近衛 こんなもんだ。じゃあ、助走の準備。

グレイシー、スパイシー、定位置につく。

近衛 ミュージックスタート。

○オープニング曲がかかる。
□ フェードアウトで暗転する。△スクリーンに記憶の固執が投影される。

スパ まだですか?
近衛 まだ。サビまで、体をほぐして!!

音楽のキリのいいところで。

近衛 はい!!!!!GO!!!!!
グレ え?
スパ え、ここ? こっちでいいんですか?
近衛 GO!!!GO!!!
グレ じゃ、いってきます。

グレイシー、スパイシー、絵の中に飛び込む。

□暗転

■ 右脳ダリと左脳ダリ

舞台上には何も無い状態。

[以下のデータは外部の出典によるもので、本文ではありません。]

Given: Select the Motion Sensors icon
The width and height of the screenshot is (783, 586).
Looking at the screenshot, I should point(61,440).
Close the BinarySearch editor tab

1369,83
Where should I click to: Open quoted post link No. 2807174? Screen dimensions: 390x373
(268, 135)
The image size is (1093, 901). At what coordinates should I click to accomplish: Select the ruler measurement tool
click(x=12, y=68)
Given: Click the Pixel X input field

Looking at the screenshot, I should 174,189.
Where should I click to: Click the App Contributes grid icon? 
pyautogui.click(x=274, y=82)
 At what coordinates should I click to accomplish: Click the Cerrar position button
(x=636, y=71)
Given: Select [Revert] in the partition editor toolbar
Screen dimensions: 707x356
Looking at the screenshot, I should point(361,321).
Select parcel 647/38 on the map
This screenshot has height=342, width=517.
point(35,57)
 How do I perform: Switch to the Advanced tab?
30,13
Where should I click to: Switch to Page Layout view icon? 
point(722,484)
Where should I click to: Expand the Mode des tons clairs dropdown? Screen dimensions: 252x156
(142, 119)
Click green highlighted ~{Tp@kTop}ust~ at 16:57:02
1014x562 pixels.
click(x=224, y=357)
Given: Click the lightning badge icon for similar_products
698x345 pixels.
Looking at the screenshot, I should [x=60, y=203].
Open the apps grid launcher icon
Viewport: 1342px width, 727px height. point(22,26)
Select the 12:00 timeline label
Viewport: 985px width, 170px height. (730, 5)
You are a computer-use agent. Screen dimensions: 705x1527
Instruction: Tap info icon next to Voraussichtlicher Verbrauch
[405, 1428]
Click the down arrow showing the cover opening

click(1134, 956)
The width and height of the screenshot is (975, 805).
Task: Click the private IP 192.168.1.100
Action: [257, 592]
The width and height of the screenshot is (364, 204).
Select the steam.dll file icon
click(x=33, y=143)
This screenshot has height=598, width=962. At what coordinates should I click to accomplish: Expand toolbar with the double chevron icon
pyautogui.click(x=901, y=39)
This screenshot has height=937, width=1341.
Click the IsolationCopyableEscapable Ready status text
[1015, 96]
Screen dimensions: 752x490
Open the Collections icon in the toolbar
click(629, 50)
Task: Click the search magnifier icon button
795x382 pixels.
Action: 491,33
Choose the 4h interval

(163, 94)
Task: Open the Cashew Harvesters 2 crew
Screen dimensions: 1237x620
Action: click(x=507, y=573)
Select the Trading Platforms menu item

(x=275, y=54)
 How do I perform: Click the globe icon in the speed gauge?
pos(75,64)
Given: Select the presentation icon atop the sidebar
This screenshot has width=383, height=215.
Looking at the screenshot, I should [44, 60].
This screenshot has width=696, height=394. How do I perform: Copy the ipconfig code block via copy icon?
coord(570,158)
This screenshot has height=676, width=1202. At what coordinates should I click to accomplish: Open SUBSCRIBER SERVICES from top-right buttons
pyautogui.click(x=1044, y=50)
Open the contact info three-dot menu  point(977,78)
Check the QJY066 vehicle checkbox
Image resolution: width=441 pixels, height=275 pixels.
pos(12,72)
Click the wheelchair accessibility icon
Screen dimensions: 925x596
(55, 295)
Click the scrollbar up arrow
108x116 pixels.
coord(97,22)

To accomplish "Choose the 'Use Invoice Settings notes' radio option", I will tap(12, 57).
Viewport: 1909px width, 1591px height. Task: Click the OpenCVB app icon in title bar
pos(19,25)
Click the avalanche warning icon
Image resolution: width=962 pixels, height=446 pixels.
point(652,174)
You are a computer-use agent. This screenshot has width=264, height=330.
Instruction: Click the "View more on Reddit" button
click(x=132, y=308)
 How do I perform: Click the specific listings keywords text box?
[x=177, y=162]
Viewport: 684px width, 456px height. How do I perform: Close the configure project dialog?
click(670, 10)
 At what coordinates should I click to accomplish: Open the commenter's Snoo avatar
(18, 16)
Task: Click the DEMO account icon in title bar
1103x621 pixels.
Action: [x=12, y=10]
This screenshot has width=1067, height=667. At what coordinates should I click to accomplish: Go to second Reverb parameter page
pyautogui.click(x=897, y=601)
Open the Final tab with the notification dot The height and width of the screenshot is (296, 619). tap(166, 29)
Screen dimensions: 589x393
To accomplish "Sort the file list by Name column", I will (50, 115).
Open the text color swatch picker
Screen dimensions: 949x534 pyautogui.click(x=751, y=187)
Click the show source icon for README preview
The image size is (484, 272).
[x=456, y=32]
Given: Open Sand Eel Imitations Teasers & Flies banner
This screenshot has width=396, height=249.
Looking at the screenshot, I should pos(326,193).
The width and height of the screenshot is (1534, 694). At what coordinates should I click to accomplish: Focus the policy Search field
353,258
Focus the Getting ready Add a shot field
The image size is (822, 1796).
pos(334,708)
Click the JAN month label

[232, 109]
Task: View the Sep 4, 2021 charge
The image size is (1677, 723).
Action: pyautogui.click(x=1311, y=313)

舞台奥のパネルは、イメージになっている。
舞台奥に、白くて柔らかい生き物が寝ている。
右脳ダリと左脳ダリが左右から登場する。

右脳 ああああ。うるさいうるさい。
左脳 聞いてくれ、右脳。
右脳 うるさい。左脳。 黙れ!
左脳 また描けなくて悩んでるんだろう。
お前にはもともと絵の才能なんてなかったんだよ。な。
まじめに働いたらどうだ。現実を見るんだよ!!
右脳 君の言っていることは常識の範疇を越えない。
私の心には全く響かないよ。ああ。君はつまらないやつだ!
左脳 何を言っているんだ。今どきこんなことでメシが食っていけると
思うか。 社会に早く貢献するんだ。 ほら、スーツだ。ビジネスカバンだ。
就活しろ!!
右脳 おれの話も聞いてくれ!
左脳 おお。聞こうじゃないか。言いたまえよ。
右脳 この間、パブロさんに絵を見てもらったんだ。
左脳 パブロ。だれだ。
右脳 画家でいるんだよ。今、赤丸急上昇中の。
なんか、俺よりもエキセントリックな絵描いて、世の中席巻してんの!
左脳 それで。
右脳 そんなお方に、「君の絵、もう少しみてみたい」って言われたんだよ。
これ、チャンスだと思わないか?
左脳 思わないね。 深みにはまる前にここで足を洗っておくのが
得策だと思うけど。
右脳 なんでそんなに君は慎重派なんだ。
なんでそんなに俺の感性を否定するんだ!
左脳 君は私の論理を否定するじゃないか。
あとさき考えない君のやり方にはほとほと疑問を感じるよ。
感性だけじゃ生きていけないことぐらい、君もわかってるだろ?
右脳 分かってるよ。頼むから、あと一枚だけ、描かせてもらえないか。
それがダメだったら、俺には絵の才能がなかったんだってあきらめる。
ちゃんと、コレを着て、就活する!約束する!

右脳 頼む!
左脳 ・・・・・・・。分かった。これで本当に最後のチャンスだぞ。
ダメだったら、ここにあるリストの会社を片っ端から受けるからな。